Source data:
━━━━━━━━━━━━━━━━━━━━━━━━━━━━━━
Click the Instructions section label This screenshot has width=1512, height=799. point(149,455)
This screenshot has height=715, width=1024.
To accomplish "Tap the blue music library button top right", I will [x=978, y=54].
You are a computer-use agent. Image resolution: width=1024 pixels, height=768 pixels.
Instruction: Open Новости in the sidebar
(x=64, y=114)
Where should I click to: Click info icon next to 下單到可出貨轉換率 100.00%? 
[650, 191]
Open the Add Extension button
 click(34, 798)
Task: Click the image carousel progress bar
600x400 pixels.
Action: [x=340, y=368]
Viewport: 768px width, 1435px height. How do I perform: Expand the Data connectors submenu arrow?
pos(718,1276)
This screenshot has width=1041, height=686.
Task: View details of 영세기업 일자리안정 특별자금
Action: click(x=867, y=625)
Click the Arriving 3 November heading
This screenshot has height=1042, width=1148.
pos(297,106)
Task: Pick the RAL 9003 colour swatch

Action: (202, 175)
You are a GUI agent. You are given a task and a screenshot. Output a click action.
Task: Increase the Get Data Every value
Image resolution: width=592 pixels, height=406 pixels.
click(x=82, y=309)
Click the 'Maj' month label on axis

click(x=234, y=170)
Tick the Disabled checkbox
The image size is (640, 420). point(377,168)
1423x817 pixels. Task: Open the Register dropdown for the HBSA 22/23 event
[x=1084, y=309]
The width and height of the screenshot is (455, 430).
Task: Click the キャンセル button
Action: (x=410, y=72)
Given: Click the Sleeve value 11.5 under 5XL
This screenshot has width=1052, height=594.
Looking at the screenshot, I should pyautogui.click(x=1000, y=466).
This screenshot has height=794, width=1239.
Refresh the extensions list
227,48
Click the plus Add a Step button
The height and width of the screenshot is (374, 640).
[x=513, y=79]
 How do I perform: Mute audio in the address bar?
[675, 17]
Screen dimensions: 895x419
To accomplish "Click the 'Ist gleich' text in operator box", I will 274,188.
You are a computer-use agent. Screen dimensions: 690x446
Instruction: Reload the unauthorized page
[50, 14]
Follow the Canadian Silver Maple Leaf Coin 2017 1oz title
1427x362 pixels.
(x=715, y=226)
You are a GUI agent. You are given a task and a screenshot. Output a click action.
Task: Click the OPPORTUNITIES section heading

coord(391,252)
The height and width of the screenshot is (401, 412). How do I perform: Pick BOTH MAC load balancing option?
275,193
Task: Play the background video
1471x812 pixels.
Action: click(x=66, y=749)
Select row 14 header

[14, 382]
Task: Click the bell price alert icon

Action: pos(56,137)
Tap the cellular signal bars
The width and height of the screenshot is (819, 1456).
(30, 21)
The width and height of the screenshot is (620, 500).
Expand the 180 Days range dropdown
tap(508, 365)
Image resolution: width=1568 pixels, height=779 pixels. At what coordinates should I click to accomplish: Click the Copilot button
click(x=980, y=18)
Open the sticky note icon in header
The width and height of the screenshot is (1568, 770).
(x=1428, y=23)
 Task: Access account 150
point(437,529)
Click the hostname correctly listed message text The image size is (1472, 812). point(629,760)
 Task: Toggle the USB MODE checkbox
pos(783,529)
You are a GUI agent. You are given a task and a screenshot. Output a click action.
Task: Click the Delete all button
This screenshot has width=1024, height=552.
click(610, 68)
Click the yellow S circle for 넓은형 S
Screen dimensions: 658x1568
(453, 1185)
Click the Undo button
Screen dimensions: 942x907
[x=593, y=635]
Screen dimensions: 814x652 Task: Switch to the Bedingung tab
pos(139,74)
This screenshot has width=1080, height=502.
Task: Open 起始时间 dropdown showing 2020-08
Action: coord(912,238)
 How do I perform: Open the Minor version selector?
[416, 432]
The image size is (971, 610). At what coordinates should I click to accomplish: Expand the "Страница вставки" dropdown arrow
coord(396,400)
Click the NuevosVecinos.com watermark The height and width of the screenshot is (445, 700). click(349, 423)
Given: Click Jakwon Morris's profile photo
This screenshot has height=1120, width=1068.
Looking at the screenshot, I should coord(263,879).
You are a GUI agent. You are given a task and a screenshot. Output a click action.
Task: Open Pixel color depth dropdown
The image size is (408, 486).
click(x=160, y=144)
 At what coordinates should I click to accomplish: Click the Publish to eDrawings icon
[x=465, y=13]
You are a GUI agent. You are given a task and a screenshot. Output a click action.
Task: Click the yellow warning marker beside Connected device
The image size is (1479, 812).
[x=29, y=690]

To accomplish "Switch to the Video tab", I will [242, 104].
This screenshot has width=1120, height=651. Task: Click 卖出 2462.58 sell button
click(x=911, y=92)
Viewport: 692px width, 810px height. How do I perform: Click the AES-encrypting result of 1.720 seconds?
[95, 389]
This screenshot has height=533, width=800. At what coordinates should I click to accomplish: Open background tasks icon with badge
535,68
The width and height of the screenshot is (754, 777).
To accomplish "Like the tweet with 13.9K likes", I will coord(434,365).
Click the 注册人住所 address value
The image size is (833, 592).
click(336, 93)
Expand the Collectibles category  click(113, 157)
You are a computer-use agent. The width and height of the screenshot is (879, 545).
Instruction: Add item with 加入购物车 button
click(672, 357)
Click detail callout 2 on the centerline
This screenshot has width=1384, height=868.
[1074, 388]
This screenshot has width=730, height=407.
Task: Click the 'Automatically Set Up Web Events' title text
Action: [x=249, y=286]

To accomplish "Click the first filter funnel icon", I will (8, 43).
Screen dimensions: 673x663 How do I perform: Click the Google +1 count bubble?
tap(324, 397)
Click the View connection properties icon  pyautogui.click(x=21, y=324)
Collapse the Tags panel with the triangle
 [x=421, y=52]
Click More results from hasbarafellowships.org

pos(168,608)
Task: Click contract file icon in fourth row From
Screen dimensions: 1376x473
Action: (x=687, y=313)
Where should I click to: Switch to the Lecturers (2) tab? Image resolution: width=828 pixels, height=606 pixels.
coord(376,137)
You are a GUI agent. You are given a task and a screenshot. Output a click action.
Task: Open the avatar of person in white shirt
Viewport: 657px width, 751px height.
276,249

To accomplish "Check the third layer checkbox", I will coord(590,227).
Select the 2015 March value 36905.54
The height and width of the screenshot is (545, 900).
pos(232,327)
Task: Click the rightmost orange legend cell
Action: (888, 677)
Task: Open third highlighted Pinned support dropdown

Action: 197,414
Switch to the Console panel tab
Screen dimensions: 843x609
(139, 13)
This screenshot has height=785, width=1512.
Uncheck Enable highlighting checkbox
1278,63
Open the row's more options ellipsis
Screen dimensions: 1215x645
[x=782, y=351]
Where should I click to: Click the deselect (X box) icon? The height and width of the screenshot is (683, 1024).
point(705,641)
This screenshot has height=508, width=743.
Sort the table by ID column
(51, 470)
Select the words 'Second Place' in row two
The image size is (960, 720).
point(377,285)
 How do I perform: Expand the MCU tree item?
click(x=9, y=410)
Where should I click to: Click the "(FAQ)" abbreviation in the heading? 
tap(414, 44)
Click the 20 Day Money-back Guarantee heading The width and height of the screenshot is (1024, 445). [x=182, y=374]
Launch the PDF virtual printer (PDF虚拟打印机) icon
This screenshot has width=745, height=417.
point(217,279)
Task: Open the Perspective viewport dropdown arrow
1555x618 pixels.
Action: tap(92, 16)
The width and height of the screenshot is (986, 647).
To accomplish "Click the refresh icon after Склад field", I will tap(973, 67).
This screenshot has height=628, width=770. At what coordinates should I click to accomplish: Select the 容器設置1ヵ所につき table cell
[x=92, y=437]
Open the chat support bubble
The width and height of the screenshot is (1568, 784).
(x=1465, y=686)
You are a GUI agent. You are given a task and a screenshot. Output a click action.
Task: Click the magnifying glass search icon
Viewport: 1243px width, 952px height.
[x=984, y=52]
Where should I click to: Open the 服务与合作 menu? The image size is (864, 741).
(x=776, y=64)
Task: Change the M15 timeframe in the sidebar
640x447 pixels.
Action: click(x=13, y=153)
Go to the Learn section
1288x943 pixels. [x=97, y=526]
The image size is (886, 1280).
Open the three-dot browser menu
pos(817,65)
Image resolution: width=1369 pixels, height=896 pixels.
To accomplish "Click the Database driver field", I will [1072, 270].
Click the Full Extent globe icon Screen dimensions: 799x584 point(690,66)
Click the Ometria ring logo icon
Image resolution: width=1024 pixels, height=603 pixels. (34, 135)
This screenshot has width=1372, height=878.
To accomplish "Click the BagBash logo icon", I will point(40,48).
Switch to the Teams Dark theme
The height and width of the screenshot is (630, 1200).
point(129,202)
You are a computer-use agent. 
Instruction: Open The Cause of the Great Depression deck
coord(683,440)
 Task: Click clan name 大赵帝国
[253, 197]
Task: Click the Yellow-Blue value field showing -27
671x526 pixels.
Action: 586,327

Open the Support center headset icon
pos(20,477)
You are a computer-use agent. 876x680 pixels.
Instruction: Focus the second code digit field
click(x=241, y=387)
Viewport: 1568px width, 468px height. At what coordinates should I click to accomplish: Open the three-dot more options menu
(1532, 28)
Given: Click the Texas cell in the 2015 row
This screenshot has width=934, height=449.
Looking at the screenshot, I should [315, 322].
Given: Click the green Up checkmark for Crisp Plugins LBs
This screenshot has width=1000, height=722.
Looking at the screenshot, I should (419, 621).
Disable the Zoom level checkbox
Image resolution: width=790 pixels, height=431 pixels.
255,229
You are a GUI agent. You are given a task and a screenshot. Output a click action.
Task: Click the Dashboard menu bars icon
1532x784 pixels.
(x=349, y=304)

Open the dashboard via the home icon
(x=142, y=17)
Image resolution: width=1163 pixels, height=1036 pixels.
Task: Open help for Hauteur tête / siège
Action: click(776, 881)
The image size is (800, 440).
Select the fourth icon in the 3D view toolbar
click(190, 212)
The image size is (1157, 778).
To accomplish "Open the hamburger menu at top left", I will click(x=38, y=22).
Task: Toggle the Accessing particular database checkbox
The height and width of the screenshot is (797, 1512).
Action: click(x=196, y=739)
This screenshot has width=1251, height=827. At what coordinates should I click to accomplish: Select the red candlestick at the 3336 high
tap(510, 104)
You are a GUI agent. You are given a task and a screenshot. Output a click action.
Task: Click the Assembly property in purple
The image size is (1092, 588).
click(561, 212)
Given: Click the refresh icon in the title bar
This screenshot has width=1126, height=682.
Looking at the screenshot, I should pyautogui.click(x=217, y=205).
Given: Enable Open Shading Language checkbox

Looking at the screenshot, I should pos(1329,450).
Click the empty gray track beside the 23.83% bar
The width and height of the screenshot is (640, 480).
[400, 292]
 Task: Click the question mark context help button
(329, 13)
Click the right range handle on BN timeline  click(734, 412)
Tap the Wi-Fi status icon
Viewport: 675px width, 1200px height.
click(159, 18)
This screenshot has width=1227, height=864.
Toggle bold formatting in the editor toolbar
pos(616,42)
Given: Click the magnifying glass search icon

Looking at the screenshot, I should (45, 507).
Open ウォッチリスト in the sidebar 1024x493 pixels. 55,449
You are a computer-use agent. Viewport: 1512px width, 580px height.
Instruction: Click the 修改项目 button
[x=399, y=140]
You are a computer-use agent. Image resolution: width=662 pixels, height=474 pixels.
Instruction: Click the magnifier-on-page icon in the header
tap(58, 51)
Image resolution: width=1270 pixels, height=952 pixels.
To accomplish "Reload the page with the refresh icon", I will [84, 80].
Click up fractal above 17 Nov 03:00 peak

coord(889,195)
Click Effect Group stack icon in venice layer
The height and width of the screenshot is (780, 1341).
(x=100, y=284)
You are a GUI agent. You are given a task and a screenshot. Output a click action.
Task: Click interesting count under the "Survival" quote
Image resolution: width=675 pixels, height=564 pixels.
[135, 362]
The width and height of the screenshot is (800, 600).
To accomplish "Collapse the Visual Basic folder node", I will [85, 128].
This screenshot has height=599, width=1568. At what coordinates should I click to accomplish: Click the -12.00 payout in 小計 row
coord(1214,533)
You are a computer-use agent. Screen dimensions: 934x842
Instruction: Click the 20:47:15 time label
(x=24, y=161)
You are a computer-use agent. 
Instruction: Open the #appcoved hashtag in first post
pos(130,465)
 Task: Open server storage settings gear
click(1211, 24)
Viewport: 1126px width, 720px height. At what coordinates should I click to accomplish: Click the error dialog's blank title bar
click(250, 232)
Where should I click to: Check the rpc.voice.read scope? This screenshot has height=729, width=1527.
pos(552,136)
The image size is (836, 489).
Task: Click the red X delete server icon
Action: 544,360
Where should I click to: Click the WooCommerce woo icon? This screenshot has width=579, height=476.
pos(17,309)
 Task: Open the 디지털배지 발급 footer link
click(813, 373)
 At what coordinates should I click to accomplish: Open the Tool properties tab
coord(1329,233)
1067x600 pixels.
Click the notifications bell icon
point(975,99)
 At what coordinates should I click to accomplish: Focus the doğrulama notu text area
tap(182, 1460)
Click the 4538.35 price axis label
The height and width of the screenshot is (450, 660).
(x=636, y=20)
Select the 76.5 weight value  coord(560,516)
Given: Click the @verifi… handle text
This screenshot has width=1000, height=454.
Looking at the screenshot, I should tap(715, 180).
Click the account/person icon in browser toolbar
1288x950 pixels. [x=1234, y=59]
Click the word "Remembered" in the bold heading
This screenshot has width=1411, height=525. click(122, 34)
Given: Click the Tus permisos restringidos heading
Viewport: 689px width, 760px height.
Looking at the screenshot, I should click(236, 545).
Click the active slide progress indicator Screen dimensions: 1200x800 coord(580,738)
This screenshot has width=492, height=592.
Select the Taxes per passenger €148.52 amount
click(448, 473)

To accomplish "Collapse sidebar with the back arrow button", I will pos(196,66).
━━━━━━━━━━━━━━━━━━━━━━━━━━━━━━
Task details = Nothing but an exact copy of the lines from the first one above through the line holding "Given: Click the Sleeve value 11.5 under 5XL" should be returned.

Response to the exercise =
Click the Instructions section label This screenshot has width=1512, height=799. point(149,455)
This screenshot has height=715, width=1024.
To accomplish "Tap the blue music library button top right", I will [x=978, y=54].
You are a computer-use agent. Image resolution: width=1024 pixels, height=768 pixels.
Instruction: Open Новости in the sidebar
(x=64, y=114)
Where should I click to: Click info icon next to 下單到可出貨轉換率 100.00%? 
[650, 191]
Open the Add Extension button
 click(34, 798)
Task: Click the image carousel progress bar
600x400 pixels.
Action: [x=340, y=368]
Viewport: 768px width, 1435px height. How do I perform: Expand the Data connectors submenu arrow?
pos(718,1276)
This screenshot has width=1041, height=686.
Task: View details of 영세기업 일자리안정 특별자금
Action: click(x=867, y=625)
Click the Arriving 3 November heading
This screenshot has height=1042, width=1148.
pos(297,106)
Task: Pick the RAL 9003 colour swatch

Action: (202, 175)
You are a GUI agent. You are given a task and a screenshot. Output a click action.
Task: Increase the Get Data Every value
Image resolution: width=592 pixels, height=406 pixels.
click(x=82, y=309)
Click the 'Maj' month label on axis

click(x=234, y=170)
Tick the Disabled checkbox
The image size is (640, 420). point(377,168)
1423x817 pixels. Task: Open the Register dropdown for the HBSA 22/23 event
[x=1084, y=309]
The width and height of the screenshot is (455, 430).
Task: Click the キャンセル button
Action: (x=410, y=72)
Given: Click the Sleeve value 11.5 under 5XL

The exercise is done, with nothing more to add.